Preface

    Anyone who has used a web search engine with any regularity knows that there is an element of the unknown with every query.  Sometimes the user will type in a "stream-of-consciousness" query and the documents retrieved are a perfect match, while the next query can be seemingly succinct and focused only to earn the bane of all search results -- the "no documents found" response.  Oftentimes the same queries can be submitted on different databases with just the opposite results.  It's an experience aggravating enough to swear off doing web searches as well as swearing at the developers of such systems.

    However because of the transparent nature of computer software design, there is a tendency to forget the decisions and tradeoffs that are constantly made throughout the design process affecting the performance of the system. One of the main objectives of this book is to identify to the novice search engine builder, such as the senior level computer science or applied mathematics student or the information sciences graduate student specializing in retrieval systems, the impact of certain decisions that are made at various junctures of this development.  One of the major decisions in developing information retrieval systems is selecting and implementing the computational approaches within an integrated software environment.  Applied mathematics plays a major role in search engine performance and  Understanding Search Engines (USE) focuses on this area, bridging the gap between the fields of applied mathematics and information management -- disciplines which previously have operated largely in independent domains.

    But USE doesn't only fill the gap between applied mathematics and information management, it also fills a niche in the information retrieval literature.  The work of William Frakes and Ricardo Baeza-Yates' (eds.) Information Retrieval Data Structures and Algorithms, a 1992 collection of journal articles on various related topics and Gerald
    Kowalski's (1997)  Information Retrieval Systems: Theory and Implementation, a broad overview of information retrieval systems are fine textbooks on the topic, but both understandably lack the gritty details of the mathematical computations needed to build more successful search engines.

    With this in mind, USE is not a book that provides an overview of information retrieval systems and prefers to assume the supplementary role to the above mentioned books. Many of the ideas for USE were presented and developed as part of a Data & Information Management course at the University of Tennessee's Computer Science Department -- a course which won the 1997 Undergraduate Computational Engineering and Science Award sponsored by the United States Department of Energy and the Krell Institute. The course, which required student teams to build their own search engines, has provided invaluable background material in the development of this book.

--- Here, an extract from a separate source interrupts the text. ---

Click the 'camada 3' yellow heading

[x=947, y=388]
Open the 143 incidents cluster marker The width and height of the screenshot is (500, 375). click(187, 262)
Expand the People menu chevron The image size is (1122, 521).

    As mentioned earlier, this book concentrates on the applied mathematics portion of search engines.  Although not transparent to the pedestrian search engine user, mathematics plays an integral part in information retrieval systems by computing the emphasis the query terms have in their relationship to the database.  This is especially true in vector space modeling, which is one of the predominant techniques used in search engine design.  With vector space modeling, traditional orthogonal matrix decompositions from linear algebra can be used
    to encode both term and documents in k-dimensional space.

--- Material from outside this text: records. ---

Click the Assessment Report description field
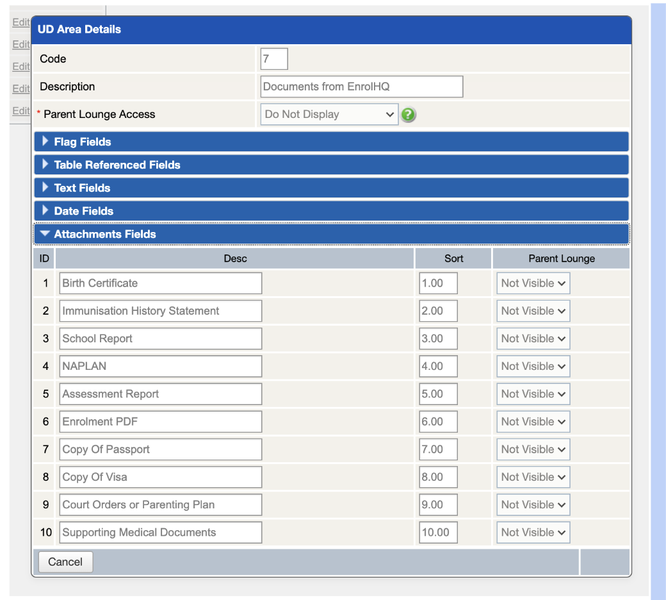The width and height of the screenshot is (666, 600). tap(160, 394)
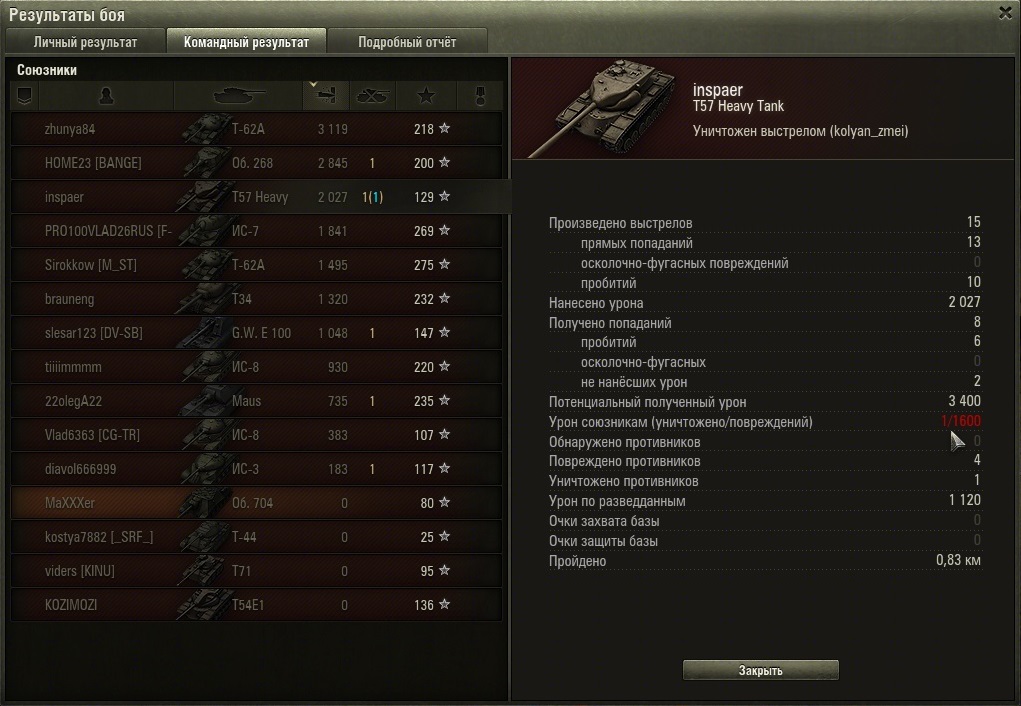Open the Личный результат tab
This screenshot has height=706, width=1021.
coord(85,42)
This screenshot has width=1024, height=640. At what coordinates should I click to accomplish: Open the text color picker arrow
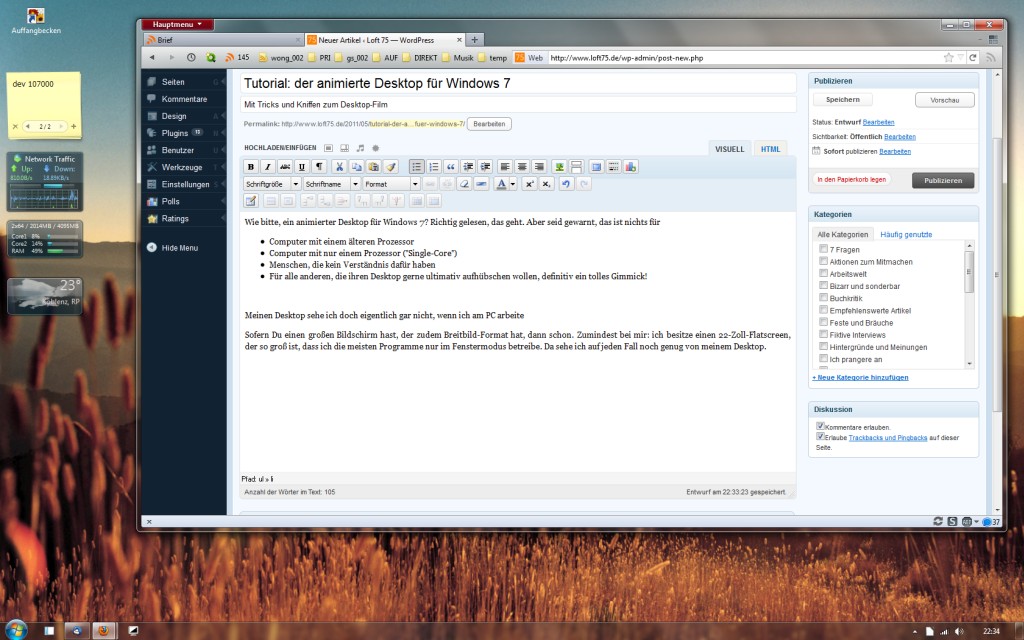click(x=513, y=184)
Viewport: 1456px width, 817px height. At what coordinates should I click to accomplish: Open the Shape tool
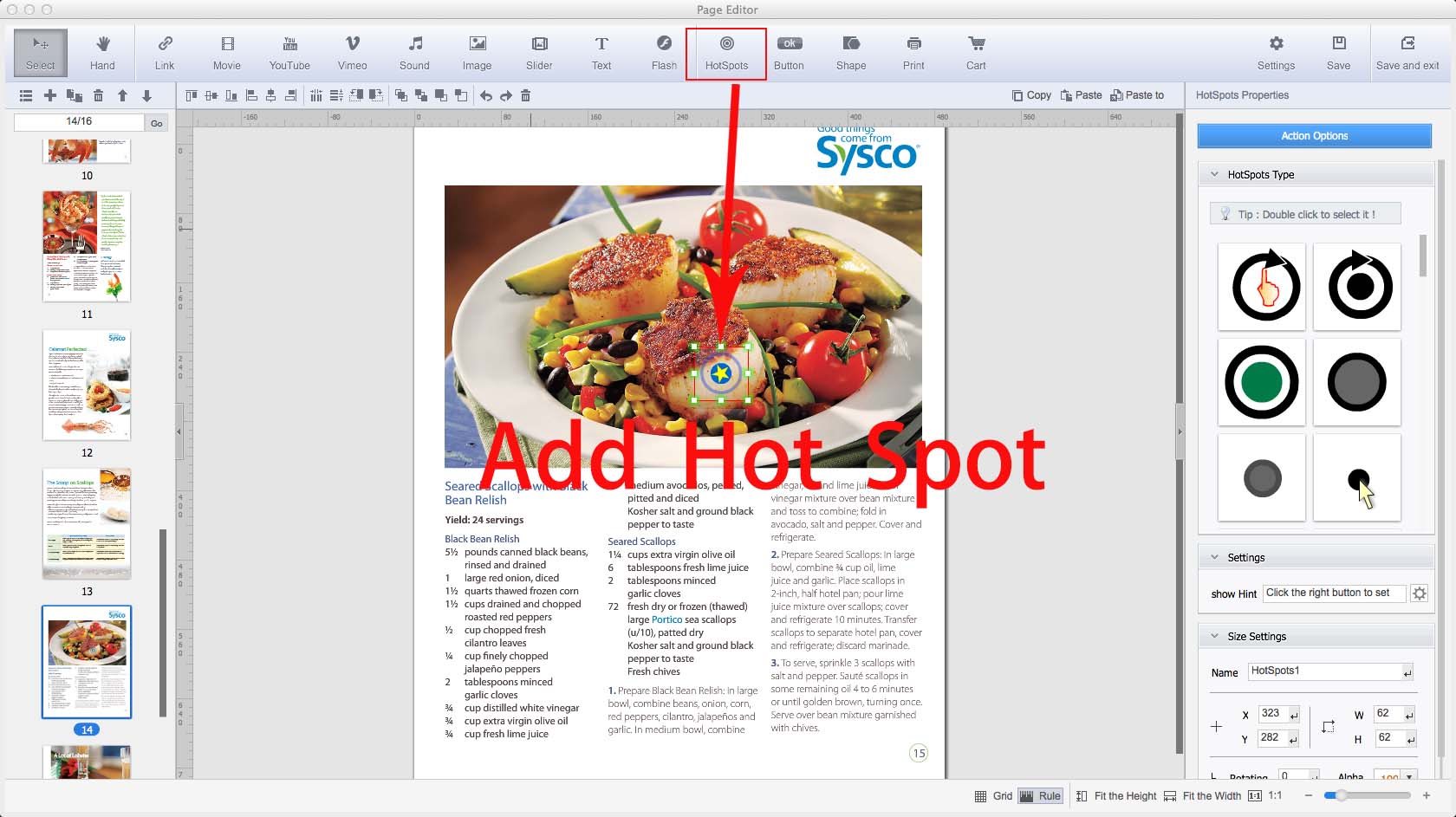pyautogui.click(x=851, y=53)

    However, that is not to say that other computational methods are not useful or valid but in order to teach future developers the intricate details of a system, a single approach had to be selected. Therefore the reader can expect a fair amount of math including explanations of algorithms and data structures and how they operate in information retrieval systems.  This book will not hide the math (concentrated in Chapter Three: Vector Space Models  and Chapter Four: Matrix Decompositions) nor will it allow itself to get bogged down in it either.  A person with a non-mathematical background (such as an information scientist) can still appreciate some of the mathematical intricacies involved with building search engines without reading the more technical chapters.

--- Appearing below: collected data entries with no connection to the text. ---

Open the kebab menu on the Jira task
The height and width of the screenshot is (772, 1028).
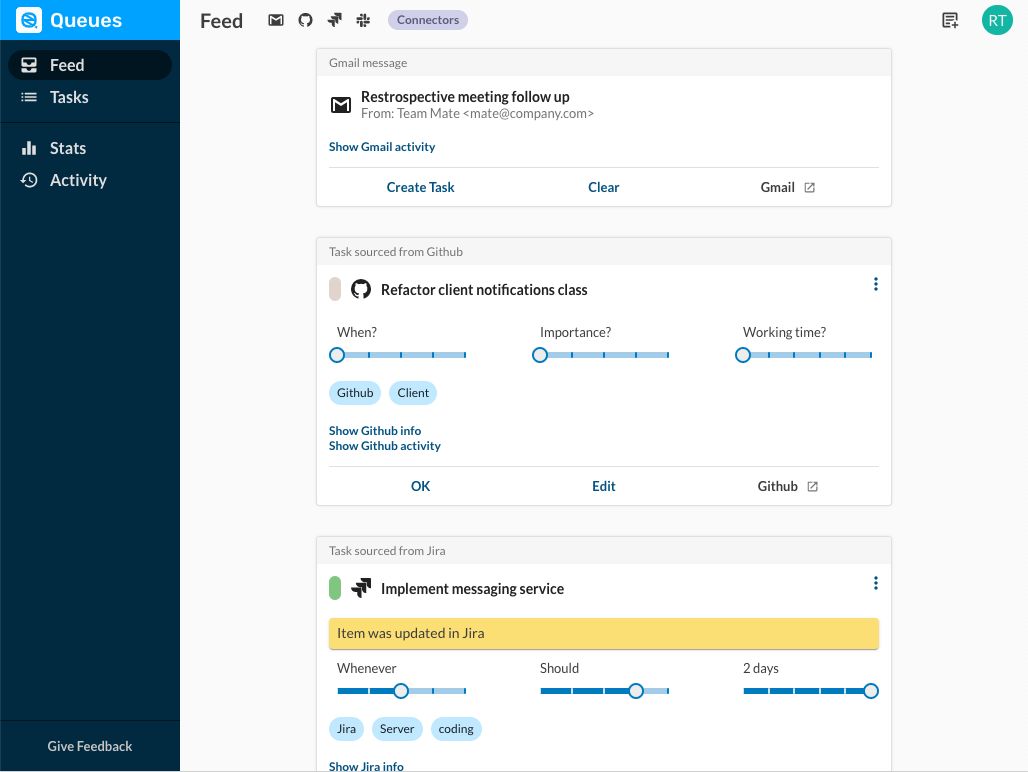click(876, 583)
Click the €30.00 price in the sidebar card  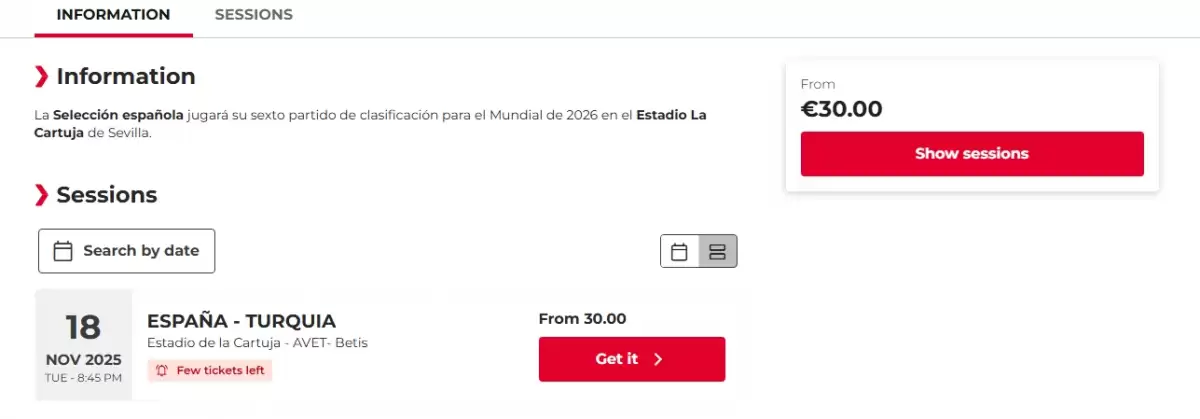click(842, 109)
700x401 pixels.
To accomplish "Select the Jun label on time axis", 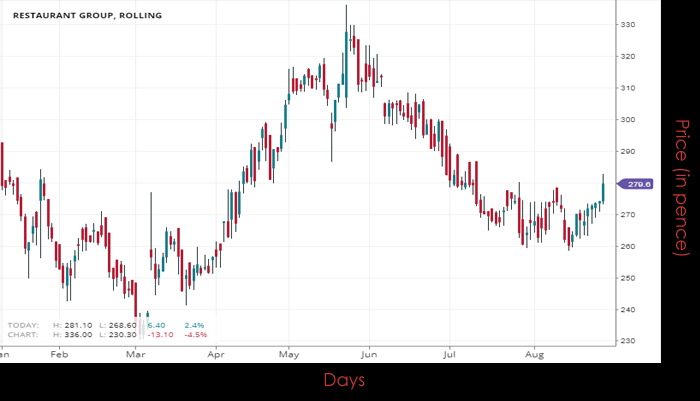I will 369,354.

    To maintain its focus on the mathematical approach USE has purposely avoided digressions into Java programming, HTML programming and how to create a web interface. An informal  conversational approach has been adopted to give the book a less intimidating tone, which is especially important considering the possible multi-disciplinary backgrounds of its potential readers, however, standard math notations will be used.  Boxed items throughout the book contain ancillary information such as mathematical examples, anecdotes, and  current practices to help guide the discussion.  Websites providing software (e.g., CGI scripts, text parsers, numerical software) and text  corpora are provided in Chapter Nine: Further Reading)..
     

    Acknowledgements

    The authors would like to gratefully acknowledge the support and encouragement of SIAM publishers, the United States Department of Energy, the Krell Institute, the National Science Foundation for supporting related research, the University of Tennessee, the students of CS460/594 (Fall Semester 1997), and graduate assistant Luojian Chen. Special thanks to Alan Wallace and David Penniman from the School of Information Sciences at the University of Tennessee, Padma Raghavan and Ethel Wittenberg in the Department of Computer Science at the University of Tennessee, Barbara Chen at H.W. Wilson Company, and Martha Ferrer at Elsevier Science SPD for their helpful proofreading, comments, and/or suggestions.  The authors would also like to thank Katie Terpstra and Eric Clarkson for their work with the book cover artwork and design, respectively.

    Hopefully, USE will help future developers whether they be students or software engineers to lessen the aggravation encountered with the current state of search engines. It's a critical time for search engines and the future of the Web itself, as both ultimately depend on how easily users can find the information they are looking for.